* _Exercise details_
With pictures excluded, retype exactly every line from the one containing "Viewport: 765px width, 1568px" to the end of the records below.

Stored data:
+++
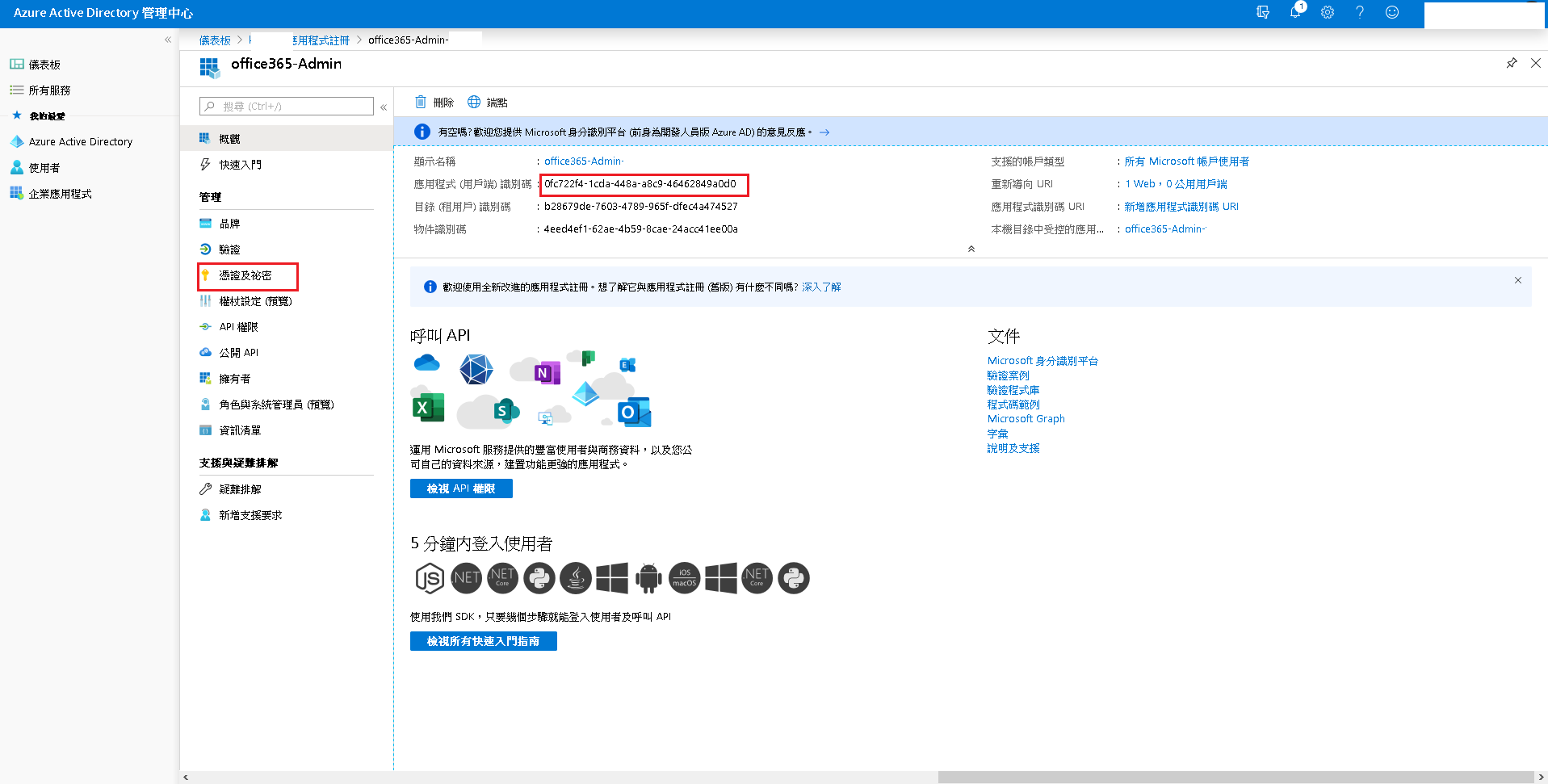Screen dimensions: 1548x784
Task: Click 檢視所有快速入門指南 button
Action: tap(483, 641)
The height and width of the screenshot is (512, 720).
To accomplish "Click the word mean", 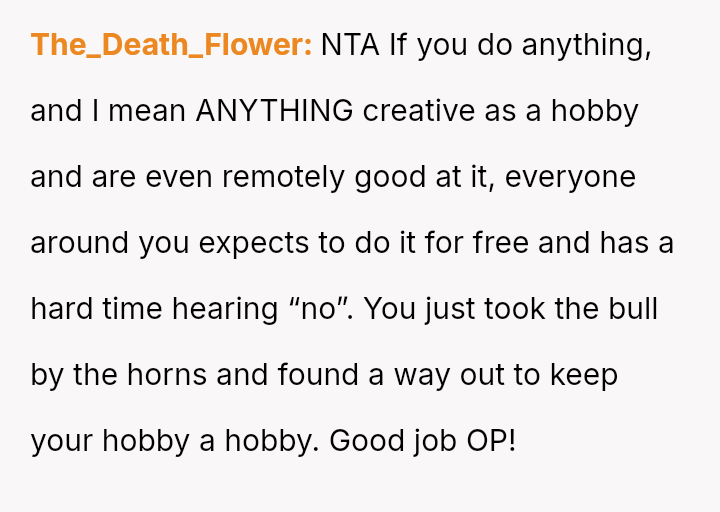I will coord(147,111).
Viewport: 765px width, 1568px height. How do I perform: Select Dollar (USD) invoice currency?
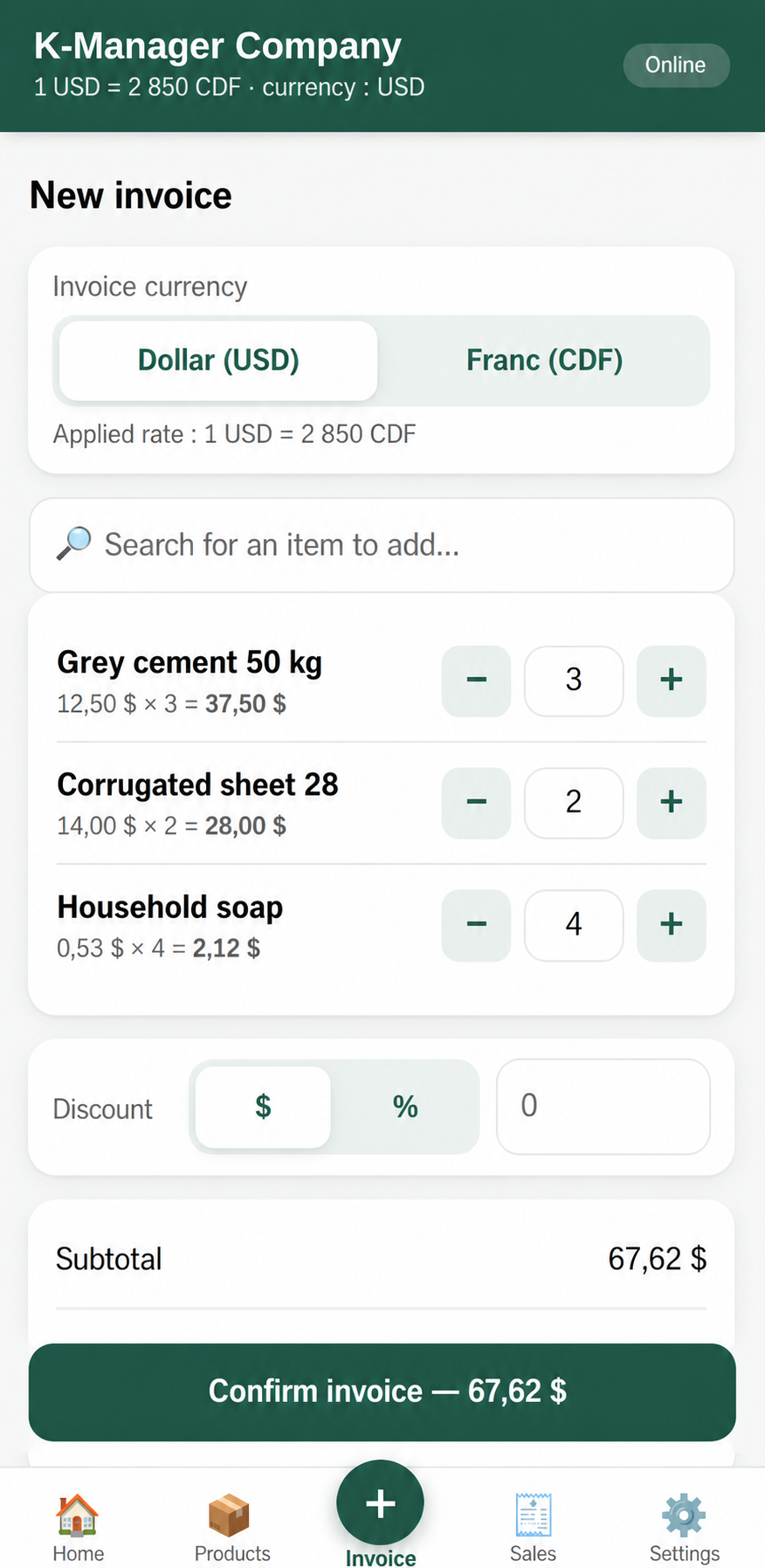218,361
+++
* _Written response_
Viewport: 765px width, 1568px height. How do I perform: Select Dollar (USD) invoice currency?
218,361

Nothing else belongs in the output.